BRIEF A: List every website, publication, or online service the DayZ hack article mentions by name.
BRIEF B: Carry on the article about the DayZ hack fears from where it stops.

--- START OF ARTICLE ---

DayZ hack fears due to "misinformed" dev overreaction, says mod creator
A series of posts from members of the DayZ team have triggered fears of a potential security breach, as mentioned over on Kotaku. A Google groups email and forum post from team member, Tonic, warned that someone had managed to grab the devs' FTP details after accessing their email address, and had proceeded to upload bad data to the US file host. He declared that the culprit had been discovered and banned and the affected US file server closed.
But RPS note that the mod's creator, Rocket, has posted a different message. That one mentions only that forums had been vandalised, and states that the original Tonic messages were "misinformed" and had "overreacted" to the threat. Here's Rocket's take.
- Fact: One of our Artist's PC's was hacked by a person known to him.
- Fact: The hacker used the Artist's password to attack the forum's.

--- END OF ARTICLE ---
--- START OF ENTRIES PROVIDED ---

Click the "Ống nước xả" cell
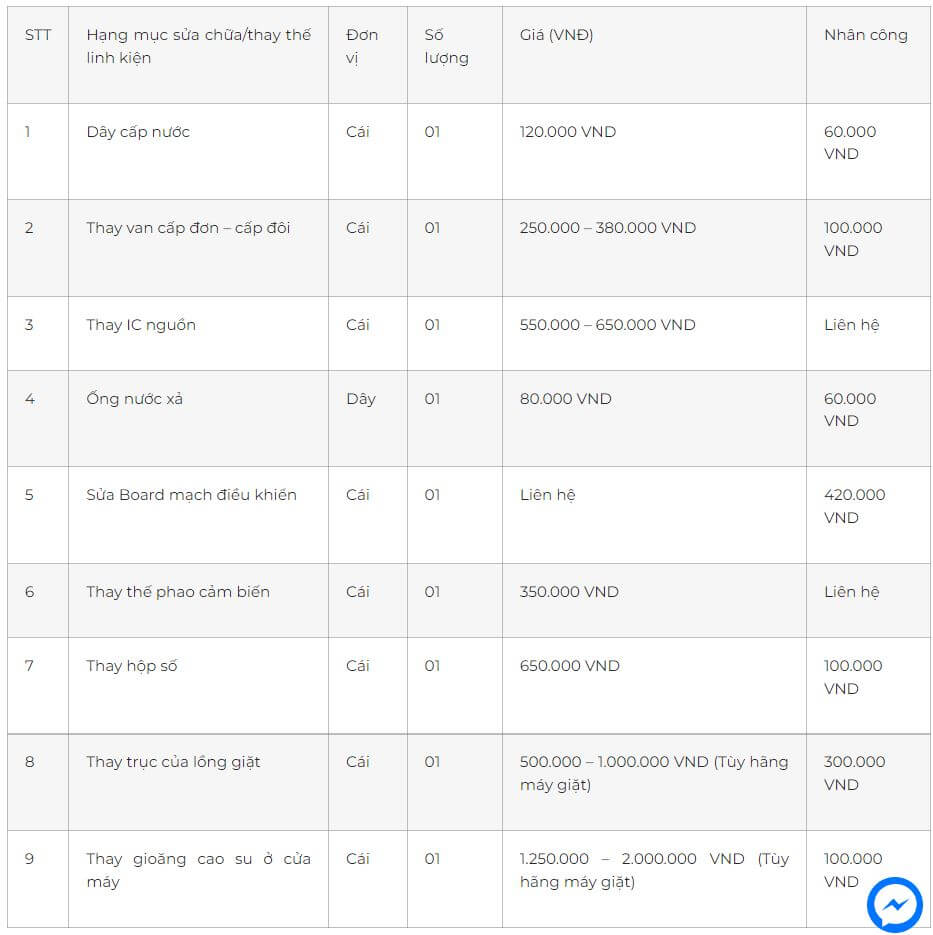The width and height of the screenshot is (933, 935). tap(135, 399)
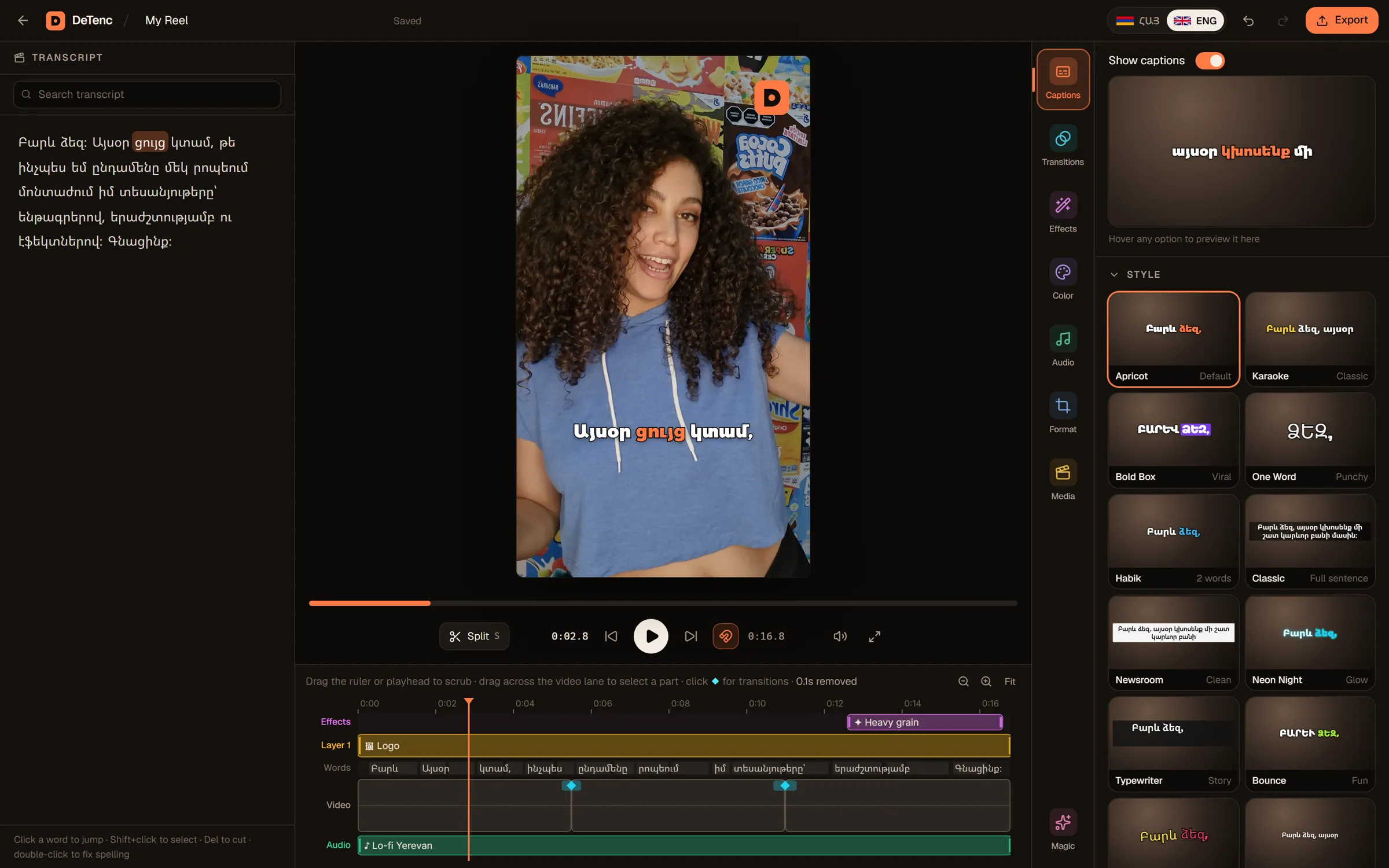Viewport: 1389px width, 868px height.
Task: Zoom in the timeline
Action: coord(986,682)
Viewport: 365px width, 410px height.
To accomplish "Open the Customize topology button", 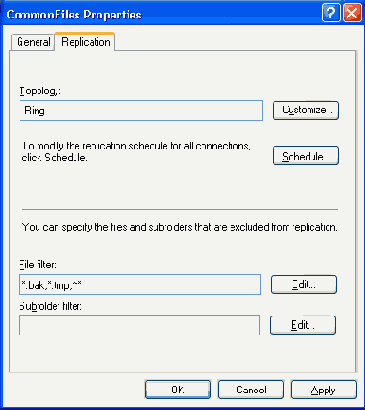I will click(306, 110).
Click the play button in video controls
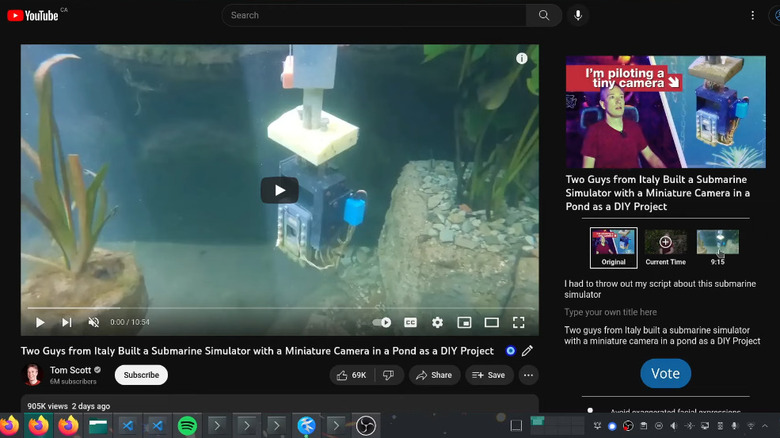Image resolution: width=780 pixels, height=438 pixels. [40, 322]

--- END OF ENTRIES PROVIDED ---

REPLY A: Kotaku, Google groups, RPS

REPLY B:
- Fact: This was detected almost immediately, initially it was thought that this person was in fact the artist themselves.
- Fact: DayZ has RDP/Admin access to less than 15% percent of the servers hosting DayZ.
- Fact: The forums were vandalized, and this was detected and rolled back immediately.
- Fact: A staff member, in a rush to inform everyone, was misinformed and overreacted resulting in the infamous google groups message.
The Tonic message originally claimed that a malicious bot file had been distributed.
"The file was called dayz_auto_updater.exe
This malicious software is lead to be a backdoor / bot. Below is the ThreatExpert report on this file.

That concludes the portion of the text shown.